世界で最も古い系譜の天皇家だが、皇位継承者が3名しかいないため後継問題が大きな課題となっている。政府は有識者会議で今後の議論を予定しているが、少子高齢化は皇室も例外ではなく、女性天皇の議論もタブー視はできなくなっている。

 

天皇家では女性天皇は否定されておらず、過去にも8名10代の女性天皇が存在した。現行の皇室典範は女性天皇を想定していないため皇位継承者とはなれないが、法を改正することで認めることは可能だ。皇位継承順位を今上天皇の直系長子とすることも理論上は可能である。

 

しかし、女系天皇となると話は別次元となる。126代の天皇家の歴史において、女性天皇を親とする女系天皇は今まで1人も存在しない。つまり天皇家の万世一系とは男系の血筋をルーツとする一系なのである。
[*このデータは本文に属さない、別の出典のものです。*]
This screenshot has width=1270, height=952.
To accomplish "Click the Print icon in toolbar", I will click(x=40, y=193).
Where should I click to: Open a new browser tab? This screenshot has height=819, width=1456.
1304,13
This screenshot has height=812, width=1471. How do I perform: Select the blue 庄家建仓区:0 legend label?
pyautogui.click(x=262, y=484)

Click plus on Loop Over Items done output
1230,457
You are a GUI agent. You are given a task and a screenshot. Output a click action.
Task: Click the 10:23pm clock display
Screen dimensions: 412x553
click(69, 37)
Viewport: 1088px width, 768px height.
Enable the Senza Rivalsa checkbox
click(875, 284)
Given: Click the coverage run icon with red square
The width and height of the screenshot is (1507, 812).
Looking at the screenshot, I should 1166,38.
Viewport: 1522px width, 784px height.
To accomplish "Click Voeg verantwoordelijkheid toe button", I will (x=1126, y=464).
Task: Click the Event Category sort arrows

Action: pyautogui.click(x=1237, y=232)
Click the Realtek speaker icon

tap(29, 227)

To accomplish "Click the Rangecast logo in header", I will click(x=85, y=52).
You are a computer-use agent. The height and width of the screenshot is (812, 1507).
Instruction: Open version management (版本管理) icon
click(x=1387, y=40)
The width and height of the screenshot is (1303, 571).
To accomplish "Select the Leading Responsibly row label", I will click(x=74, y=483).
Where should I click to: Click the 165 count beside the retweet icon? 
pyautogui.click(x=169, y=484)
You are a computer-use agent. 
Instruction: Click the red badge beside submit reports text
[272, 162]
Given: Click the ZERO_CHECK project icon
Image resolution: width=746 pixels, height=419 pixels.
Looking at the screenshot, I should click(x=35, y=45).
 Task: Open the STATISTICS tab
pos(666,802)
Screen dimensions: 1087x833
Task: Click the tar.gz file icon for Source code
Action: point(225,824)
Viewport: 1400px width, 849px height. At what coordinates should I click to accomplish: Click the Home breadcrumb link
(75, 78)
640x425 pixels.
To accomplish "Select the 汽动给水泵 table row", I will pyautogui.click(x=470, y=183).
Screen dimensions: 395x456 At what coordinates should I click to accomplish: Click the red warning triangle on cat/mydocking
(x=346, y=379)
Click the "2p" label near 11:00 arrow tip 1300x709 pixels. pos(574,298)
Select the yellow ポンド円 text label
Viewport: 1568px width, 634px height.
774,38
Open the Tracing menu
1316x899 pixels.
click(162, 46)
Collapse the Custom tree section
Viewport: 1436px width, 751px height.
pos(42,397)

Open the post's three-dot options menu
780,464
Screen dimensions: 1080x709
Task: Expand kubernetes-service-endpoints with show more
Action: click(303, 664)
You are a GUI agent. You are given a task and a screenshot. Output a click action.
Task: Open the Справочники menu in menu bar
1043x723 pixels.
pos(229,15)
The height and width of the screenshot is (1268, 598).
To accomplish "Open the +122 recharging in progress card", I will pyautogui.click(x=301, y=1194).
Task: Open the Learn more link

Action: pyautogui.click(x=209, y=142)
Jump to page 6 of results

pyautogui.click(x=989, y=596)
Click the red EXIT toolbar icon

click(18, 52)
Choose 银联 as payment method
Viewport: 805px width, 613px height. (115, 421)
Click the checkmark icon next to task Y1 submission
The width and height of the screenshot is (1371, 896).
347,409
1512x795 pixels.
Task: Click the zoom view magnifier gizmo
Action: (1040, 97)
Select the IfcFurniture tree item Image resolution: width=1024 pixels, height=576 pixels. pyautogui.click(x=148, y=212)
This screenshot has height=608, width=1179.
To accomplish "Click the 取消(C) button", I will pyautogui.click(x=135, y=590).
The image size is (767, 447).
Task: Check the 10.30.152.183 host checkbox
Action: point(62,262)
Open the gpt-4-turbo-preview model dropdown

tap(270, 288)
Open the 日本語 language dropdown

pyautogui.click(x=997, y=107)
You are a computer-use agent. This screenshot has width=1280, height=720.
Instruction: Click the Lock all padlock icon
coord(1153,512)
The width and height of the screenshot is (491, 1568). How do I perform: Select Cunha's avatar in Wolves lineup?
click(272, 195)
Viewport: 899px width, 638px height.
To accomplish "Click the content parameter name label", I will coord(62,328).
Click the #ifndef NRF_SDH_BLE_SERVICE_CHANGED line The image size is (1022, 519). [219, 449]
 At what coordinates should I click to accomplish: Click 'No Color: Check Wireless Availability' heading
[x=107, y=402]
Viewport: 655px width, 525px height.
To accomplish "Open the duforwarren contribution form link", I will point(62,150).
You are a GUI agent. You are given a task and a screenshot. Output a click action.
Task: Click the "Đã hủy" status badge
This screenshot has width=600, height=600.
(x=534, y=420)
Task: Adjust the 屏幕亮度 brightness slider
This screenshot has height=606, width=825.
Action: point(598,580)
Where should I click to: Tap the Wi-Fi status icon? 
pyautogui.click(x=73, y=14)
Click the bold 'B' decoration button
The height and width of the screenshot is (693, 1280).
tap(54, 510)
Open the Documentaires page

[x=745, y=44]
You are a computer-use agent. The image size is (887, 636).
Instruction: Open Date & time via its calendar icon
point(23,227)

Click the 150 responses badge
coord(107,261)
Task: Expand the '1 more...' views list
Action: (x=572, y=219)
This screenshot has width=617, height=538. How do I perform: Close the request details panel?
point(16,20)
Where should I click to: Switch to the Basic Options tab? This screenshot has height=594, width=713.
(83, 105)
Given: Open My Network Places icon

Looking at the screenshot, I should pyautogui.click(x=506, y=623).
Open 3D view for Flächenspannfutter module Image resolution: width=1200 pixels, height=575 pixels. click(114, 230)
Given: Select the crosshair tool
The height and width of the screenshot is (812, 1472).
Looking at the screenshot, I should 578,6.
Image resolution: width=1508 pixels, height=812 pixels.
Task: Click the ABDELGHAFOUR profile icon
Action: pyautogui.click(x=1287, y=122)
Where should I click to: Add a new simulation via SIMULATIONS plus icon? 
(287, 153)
ここが誤解を招きやすい。女性天皇と女系天皇では天皇家の血統を考えたときに意味が変わってくる。

 

揺らぎない継承が2000年以上に及ぶ皇室の歴史である。将来においても安定した皇室が存在するためには、歴史の重みと事実をしっかりと検証したうえで後継問題を議論して欲しいものだ。メディアなどで深掘りもせずに、女性天皇と女系天皇を混同したまま女性天皇を認めないのは蔑視などと叫んでいる識者を見ると著しく違和感を感じるのは自分一人だろうか?